In short, it’s a pragmatic country. As for the Indian racist attacks, Varghese only acknowledges “some cases” of racial prejudice, the large part being “opportunistic urban crime” and/or education agents who misled students into thinking that studying in Australia was an easy back door to immigration.

It doesn’t matter that visiting Australian immigration minister Chris Evans recently tried to shift the blame on the poorer Indian students whose calibre, he claimed, was either not up to the mark or who were not able to handle the pressure of the cosmopolitan Australia.
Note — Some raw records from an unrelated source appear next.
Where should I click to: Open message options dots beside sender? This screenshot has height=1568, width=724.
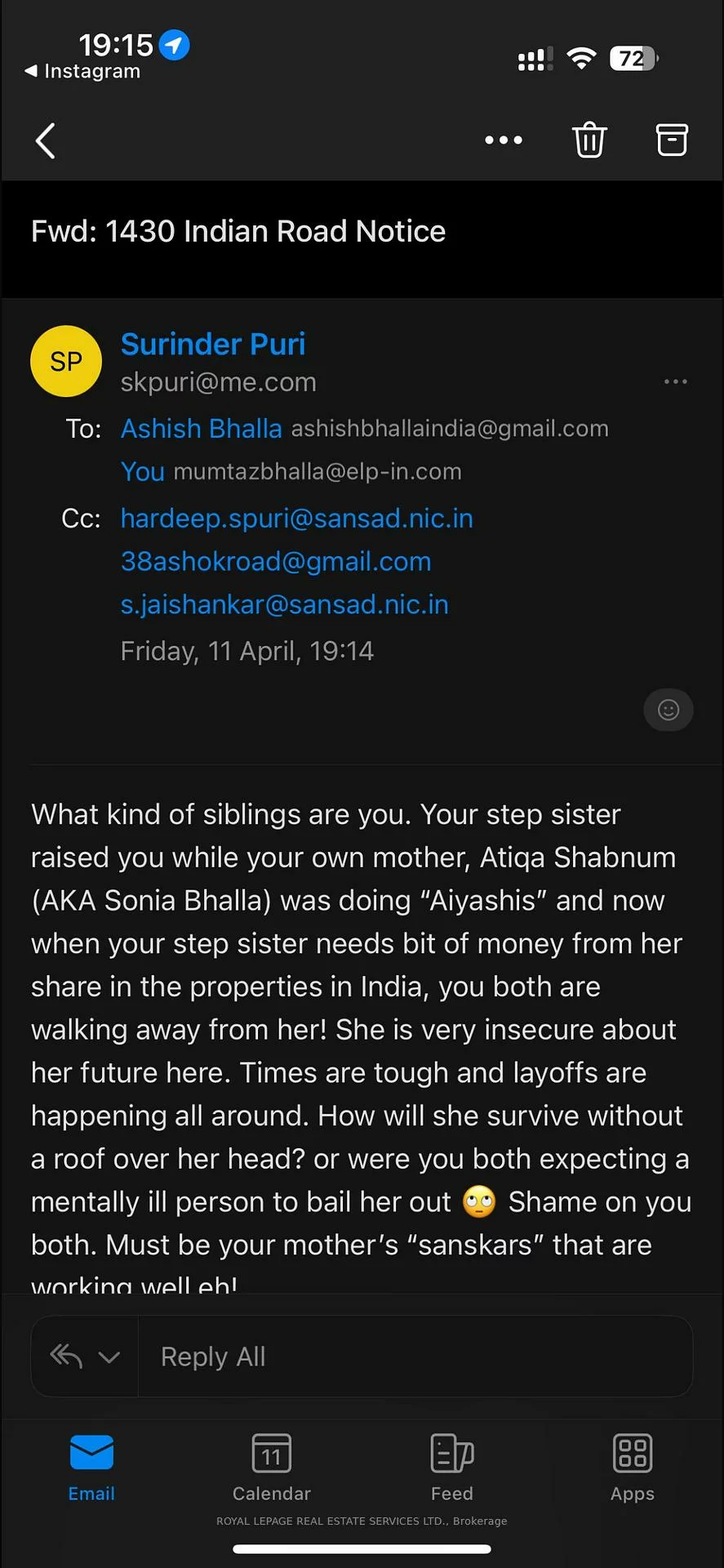675,381
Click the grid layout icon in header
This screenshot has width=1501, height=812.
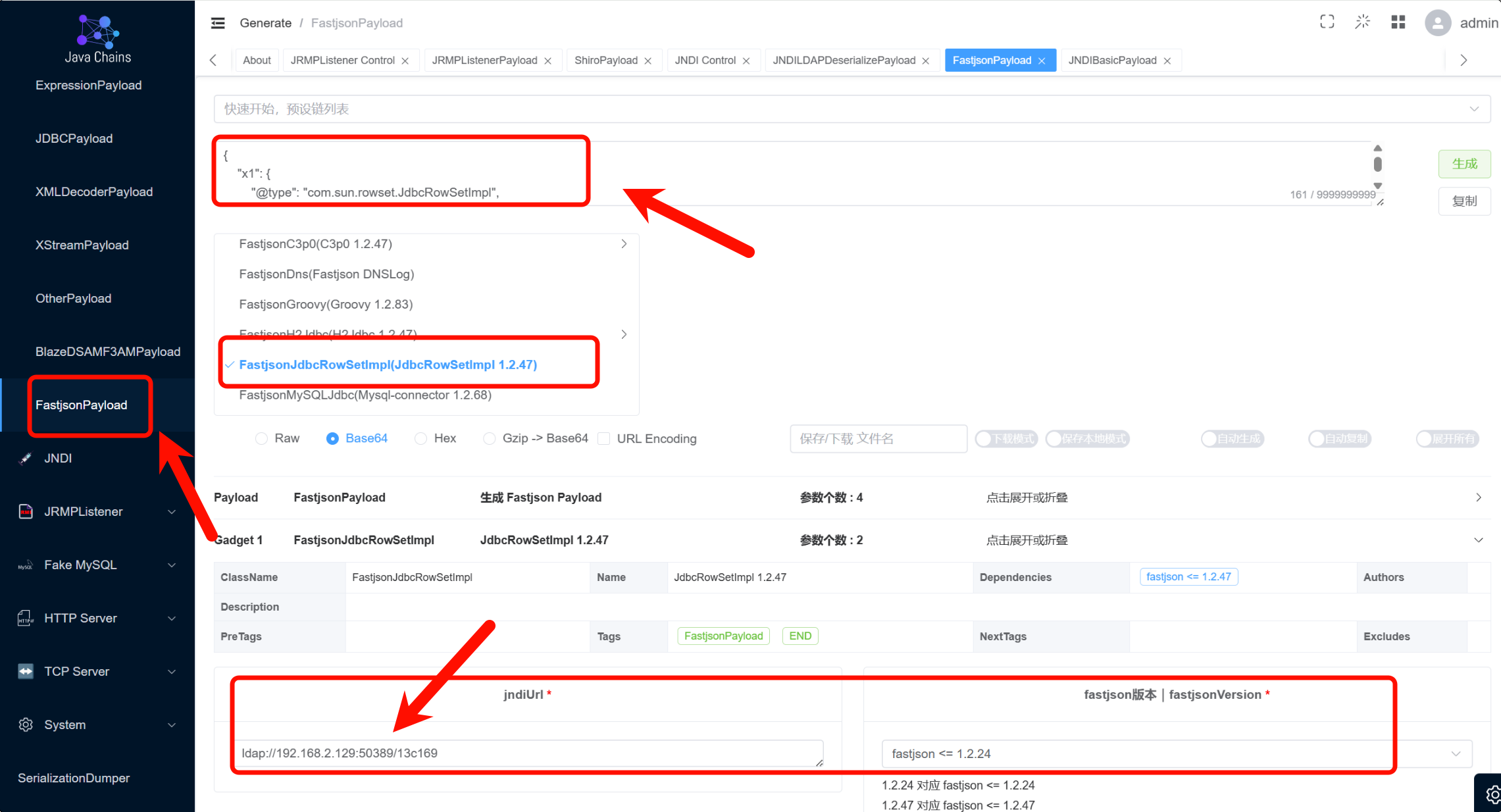(x=1398, y=22)
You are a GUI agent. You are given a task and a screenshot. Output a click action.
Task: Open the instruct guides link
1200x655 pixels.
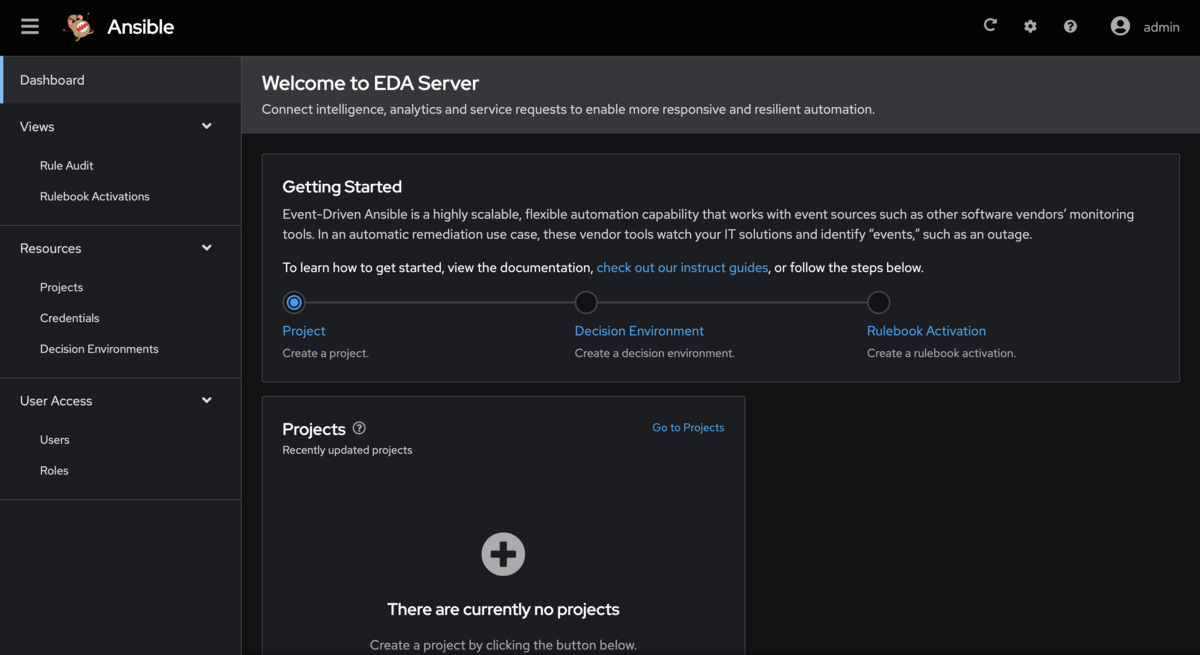click(682, 267)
Towards the end of the hour-long interview, it’s the turn of the media to become the culprit. “There was a lot of exaggeration in the media reporting,” Varghese says, both in India and Australia, about the Indian student attacks as well as the Mohammed Hanif episode. I argue it was the Australian media’s coverage which ultimately gave Hanif his freedom. Varghese adds, “I am not going to defend the Australian media, they can fend for themselves. Like the Indian media, the Australian media loves a good story and will at times invent a good story.”